As Jesus shows compassion to those who are hurting and call to Him, how might we as His Followers, be asked to respond in similar situations?  And yet, we acknowledge

  • that others often have not been there, have not heard, have misunderstood, and have resisted getting involved.
  • And we too may find ourselves responding with indifference, tired of dealing with it, judging, and growing cold in our relationship.

As we approach Good Friday, we can think of how much Jesus was willing to step in the gap for us, in love and for love of God the Father and us.  He was judged and condemned for us, carrying our sins to the cross because of love.  How might we too learn from our relationships with those struggling (and who doesn’t struggle with something at some time) how to love deeper and more selflessly?

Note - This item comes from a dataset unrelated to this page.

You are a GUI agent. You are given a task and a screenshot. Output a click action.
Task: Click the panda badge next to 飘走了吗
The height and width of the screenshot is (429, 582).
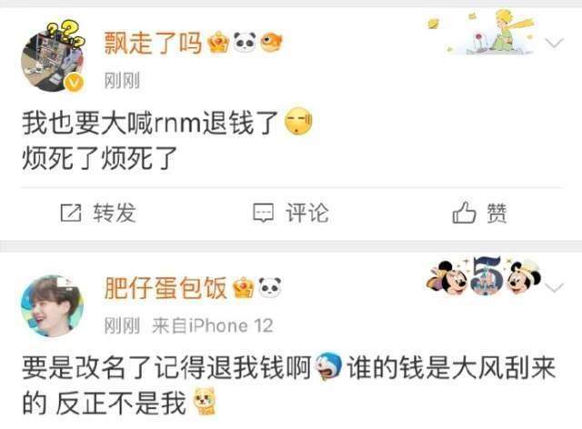tap(245, 42)
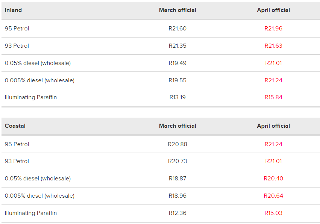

I would like to read a bit from Bill’s Story of walking with JT:

“We have found the most effective help we can give JT is our true love and assistance; getting angry at his shortcomings is of no value.  Understanding his desire to be loved by his family is paramount; what we can do to facilitate that with the broader family is a battle with ignorance about mental disease among some of those family members.  I would say the very most important and effective part of our care for JT is ensuring he knows we are on his side, all the way.  He should never be able to read into our actions anything less than that.  We have benefited from educating ourselves with techniques to do that too.  Dialectic behavioral therapy (dbt) has helped us learn techniques to remove ambiguity in our communication, and to validate JT’s views, even when different than our own.  “Both views can be true!”

By taking a step back and writing our account of these nearly 40 years, I’ve discovered that my view of the impact of our circumstances does not match what I often assume. A natural tendency for most of us is to evaluate life in a self-centric perspective:  How does this affect me?  Is this what I want?  How can I change things for my benefit?  But the life of a believing Christian is one of ongoing sanctification – the fashioning of thoughts more glorifying to God than might be natural.  That sculpting work of the Holy Spirit has been an underlying “moving project” with me.  In writing this piece, it has become apparent to me that over the long timespan of this experience I have benefited in this change of view.  This experience is less about me than it was in the early days.  This experience is more about JT, others in our Family, and my gratitude to God for the care He applies as He has to our wounded condition living in a fallen world, yet given an opportunity to enjoy many blessings.  I see deep fallen-world wounds in virtually every life of my friends; when I don’t see them, I assume I simply don’t know them so well yet! But there is always a way to live to bring glory to God, and for that, I am forever thankful to God!”

Sometimes life’s blessings come disguised as ‘severe mercies.’ Let’s not waste them….and in our encounters, let us recall how Jesus responded and ask for the Holy Spirit to guide us.

If time allows, those who want can share a challenge and a blessing from their relationships dealing with a loved one with a mental illness.